For this reason, we provide a simple set of commands to not only burn SD Cards with ubuntu server but to augment them with configurations for cloud-init to set up a cluster correctly.

In this tutorial, we will burn a cluster of Raspberry Pis with Ubuntu Server per a user-friendly configuration. This cluster will have wifi access from the manager, and the manager will act as a router for the workers (in that all internet traffic is routed through the manager). This type of setup is useful for those with restricted internet access (no access to modem), especially those that are required to register the MAC addresses of their devices. With a cluster of 10 or more nodes, this can be quite tedious to do.

2. Pre-requisites

  • Computer/Laptop with MacOS or Linux. (Windows not supported yet)
  • python3 --version > 3.8
  • 5 Raspberry Pis and 5 SD Cards with power cables
  • WiFi SSID and Password
  • 5 Ethernet Cables
  • An (un)managed ethernet switch

3. Notation

In our tutorial we define the manager hostname to be red, while each worker has a number in it red01, red02, red03, red04

The following image shows our cluster configuration:

4. Installing cloudmesh and Setup

It is best practice to create virtual environments when you do not envision needing a python package consistently. We also want to place all source code in a common directory called cm. Let us set up this create one for this tutorial.
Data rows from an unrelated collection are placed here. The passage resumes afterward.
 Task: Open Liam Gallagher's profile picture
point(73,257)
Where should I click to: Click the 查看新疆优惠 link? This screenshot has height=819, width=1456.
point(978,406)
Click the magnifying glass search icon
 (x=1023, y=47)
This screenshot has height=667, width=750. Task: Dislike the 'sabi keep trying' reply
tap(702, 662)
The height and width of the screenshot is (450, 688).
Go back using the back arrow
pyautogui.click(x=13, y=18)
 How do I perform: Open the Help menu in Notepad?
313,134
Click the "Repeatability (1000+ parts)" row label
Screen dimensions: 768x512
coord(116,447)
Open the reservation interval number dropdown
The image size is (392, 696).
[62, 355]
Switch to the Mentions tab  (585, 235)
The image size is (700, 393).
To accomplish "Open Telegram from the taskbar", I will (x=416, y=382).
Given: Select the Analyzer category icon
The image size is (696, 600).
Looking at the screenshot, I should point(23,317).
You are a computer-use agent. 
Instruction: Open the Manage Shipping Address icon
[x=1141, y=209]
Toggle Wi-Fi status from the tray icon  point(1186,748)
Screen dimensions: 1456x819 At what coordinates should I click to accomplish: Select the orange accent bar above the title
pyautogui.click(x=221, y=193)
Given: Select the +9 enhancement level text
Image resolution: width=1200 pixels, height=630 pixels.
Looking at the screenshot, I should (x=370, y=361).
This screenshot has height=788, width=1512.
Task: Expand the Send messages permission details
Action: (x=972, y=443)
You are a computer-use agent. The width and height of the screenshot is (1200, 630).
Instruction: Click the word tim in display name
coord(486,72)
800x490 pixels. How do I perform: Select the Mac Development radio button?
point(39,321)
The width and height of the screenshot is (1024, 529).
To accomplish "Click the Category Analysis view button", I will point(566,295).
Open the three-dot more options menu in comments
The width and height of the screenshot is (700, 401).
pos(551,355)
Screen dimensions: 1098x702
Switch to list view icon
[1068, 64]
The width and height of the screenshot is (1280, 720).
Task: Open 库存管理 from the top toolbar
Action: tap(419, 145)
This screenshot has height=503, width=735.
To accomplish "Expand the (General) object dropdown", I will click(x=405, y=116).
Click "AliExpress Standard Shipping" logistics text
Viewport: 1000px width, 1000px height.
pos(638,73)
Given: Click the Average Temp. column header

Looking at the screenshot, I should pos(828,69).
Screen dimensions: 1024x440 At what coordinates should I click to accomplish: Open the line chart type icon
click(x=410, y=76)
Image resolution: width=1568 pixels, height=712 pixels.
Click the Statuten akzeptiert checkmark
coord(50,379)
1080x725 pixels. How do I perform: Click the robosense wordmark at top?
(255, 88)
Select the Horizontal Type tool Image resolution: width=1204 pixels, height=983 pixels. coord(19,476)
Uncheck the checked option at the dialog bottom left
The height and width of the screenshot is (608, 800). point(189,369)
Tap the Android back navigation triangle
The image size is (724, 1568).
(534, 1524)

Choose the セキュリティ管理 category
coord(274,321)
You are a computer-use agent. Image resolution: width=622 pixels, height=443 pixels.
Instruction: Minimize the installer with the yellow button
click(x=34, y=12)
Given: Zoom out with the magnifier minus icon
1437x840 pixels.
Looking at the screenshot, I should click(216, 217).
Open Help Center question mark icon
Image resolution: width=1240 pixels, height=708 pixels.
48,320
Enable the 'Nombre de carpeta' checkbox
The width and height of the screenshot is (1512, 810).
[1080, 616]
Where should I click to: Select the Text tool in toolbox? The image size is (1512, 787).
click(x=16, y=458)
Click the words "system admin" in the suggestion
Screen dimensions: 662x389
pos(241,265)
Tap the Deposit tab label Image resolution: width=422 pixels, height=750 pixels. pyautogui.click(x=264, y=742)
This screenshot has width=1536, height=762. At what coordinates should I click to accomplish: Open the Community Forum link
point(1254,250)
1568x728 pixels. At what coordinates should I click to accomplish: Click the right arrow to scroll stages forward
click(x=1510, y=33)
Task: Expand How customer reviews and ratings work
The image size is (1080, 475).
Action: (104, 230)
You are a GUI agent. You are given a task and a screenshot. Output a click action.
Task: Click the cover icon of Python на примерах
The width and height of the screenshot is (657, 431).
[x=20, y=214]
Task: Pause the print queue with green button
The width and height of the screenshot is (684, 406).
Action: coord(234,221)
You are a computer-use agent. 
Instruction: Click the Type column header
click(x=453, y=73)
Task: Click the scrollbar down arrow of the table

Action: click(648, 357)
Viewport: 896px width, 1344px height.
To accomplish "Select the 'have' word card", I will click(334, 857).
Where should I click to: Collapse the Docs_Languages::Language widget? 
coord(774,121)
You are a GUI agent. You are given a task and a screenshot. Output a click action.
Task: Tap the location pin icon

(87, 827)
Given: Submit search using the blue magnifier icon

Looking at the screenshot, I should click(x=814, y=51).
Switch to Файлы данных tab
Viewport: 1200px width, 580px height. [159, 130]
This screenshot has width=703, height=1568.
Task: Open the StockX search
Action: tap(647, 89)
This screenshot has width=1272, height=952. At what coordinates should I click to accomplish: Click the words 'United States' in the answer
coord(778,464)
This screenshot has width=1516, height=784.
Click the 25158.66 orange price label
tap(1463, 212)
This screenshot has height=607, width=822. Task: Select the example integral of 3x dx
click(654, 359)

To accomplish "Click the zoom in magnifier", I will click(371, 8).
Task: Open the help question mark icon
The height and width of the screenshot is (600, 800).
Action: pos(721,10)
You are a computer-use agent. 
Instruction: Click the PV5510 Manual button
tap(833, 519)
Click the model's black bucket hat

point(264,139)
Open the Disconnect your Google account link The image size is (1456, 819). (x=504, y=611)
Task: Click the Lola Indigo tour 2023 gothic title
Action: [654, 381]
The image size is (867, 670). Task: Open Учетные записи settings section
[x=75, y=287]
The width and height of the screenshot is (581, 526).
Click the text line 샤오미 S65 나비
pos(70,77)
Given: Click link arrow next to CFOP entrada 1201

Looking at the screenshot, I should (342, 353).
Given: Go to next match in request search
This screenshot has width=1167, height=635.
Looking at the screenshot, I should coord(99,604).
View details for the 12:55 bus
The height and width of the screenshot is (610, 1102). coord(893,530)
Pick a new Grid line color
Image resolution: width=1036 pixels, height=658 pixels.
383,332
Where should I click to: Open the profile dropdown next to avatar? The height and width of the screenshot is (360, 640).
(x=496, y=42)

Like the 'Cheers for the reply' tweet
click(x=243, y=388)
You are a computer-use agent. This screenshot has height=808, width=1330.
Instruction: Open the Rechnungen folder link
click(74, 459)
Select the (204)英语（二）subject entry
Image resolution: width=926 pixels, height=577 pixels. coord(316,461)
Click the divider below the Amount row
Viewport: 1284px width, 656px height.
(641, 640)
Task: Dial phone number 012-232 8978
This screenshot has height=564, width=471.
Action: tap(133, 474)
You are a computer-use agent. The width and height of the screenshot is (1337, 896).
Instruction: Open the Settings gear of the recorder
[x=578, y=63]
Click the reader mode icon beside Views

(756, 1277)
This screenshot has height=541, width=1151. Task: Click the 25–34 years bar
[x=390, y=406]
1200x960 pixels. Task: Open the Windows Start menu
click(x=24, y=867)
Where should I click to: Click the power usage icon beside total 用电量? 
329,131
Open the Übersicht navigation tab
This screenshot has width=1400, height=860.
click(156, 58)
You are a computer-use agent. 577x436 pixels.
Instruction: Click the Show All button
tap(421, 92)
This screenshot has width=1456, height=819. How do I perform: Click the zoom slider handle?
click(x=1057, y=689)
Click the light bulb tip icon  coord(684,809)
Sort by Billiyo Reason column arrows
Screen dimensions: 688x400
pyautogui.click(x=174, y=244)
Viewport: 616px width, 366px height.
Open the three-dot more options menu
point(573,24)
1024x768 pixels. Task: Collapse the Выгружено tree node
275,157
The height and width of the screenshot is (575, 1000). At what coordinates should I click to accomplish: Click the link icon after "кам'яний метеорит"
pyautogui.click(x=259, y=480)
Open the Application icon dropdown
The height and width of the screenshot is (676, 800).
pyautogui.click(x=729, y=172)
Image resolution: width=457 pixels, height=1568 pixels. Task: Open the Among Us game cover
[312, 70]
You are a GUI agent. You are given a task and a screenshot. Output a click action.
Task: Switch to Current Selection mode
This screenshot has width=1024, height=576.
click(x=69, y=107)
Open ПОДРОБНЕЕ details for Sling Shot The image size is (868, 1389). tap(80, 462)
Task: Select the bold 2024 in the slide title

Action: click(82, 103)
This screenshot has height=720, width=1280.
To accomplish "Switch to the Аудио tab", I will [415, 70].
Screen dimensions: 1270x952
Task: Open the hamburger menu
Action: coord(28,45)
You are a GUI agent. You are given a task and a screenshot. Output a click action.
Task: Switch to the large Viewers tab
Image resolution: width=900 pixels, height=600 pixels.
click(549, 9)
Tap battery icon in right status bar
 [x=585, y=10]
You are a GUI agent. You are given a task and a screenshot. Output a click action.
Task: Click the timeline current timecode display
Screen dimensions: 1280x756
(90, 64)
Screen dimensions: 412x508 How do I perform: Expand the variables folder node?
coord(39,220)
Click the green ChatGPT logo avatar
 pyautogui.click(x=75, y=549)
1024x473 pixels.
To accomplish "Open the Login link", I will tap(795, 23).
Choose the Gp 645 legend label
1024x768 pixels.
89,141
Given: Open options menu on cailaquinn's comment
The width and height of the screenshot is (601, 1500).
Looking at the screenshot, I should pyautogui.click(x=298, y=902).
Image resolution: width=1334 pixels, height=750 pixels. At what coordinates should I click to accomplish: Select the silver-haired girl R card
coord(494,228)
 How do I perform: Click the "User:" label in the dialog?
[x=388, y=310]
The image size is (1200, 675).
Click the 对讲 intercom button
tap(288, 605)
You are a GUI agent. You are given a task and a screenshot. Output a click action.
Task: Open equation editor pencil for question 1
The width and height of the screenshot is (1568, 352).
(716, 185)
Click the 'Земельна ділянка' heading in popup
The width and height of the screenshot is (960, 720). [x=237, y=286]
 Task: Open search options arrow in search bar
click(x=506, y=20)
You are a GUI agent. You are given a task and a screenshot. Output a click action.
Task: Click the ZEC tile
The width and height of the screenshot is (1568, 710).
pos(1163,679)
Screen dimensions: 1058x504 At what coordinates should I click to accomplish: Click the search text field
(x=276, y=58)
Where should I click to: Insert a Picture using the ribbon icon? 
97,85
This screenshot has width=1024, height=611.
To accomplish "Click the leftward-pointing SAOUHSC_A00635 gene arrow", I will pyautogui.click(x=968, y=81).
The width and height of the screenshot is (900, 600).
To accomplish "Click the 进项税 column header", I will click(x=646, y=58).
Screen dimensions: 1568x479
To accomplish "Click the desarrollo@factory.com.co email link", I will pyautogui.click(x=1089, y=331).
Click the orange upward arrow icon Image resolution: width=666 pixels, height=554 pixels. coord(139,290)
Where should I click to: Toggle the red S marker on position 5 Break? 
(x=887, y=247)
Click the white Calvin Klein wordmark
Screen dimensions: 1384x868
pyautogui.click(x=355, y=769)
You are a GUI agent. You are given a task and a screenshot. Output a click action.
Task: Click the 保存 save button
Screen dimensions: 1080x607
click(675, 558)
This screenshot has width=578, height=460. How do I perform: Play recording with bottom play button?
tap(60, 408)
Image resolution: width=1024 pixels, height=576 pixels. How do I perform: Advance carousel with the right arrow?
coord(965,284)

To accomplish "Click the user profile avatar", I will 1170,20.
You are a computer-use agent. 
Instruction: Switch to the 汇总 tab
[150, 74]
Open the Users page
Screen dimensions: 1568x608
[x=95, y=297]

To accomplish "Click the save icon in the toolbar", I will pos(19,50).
On your Linux/Mac, open a new terminal.

you@yourlaptop $ python3 -m venv ~/ENV3

The above will create a new python virtual environment. Activate it with the following.

you@yourlaptop $ source ~/ENV3/bin/activate

First, we update pip and verify your python and pip are correct

(ENV3) you@yourlaptop $ pip install --upgrade pip
(ENV3) you@yourlaptop $ which python

(ENV3) you@yourlaptop $ which pip

4.1 Install from Pip for Regular Users

(ENV3) you@yourlaptop $ pip install cloudmesh-pi-cluster

4.2 Install from Source (for Developers)

If you are a developer that likes to add new features we recommend our source set up. We start after you have created the virtual env with the install of our convenient cloudmesh-installer and creating a directory called cm in which we download the sources

(ENV3) you@yourlaptop $ pip install cloudmesh-installer
(ENV3) you@yourlaptop $ mkdir ~/cm
(ENV3) you@yourlaptop $ cd ~/cm
(ENV3) you@yourlaptop $ cloudmesh-installer get pi
(ENV3) you@yourlaptop $ ls

This directory will now contain all source code. It will also have the needed installed cms command.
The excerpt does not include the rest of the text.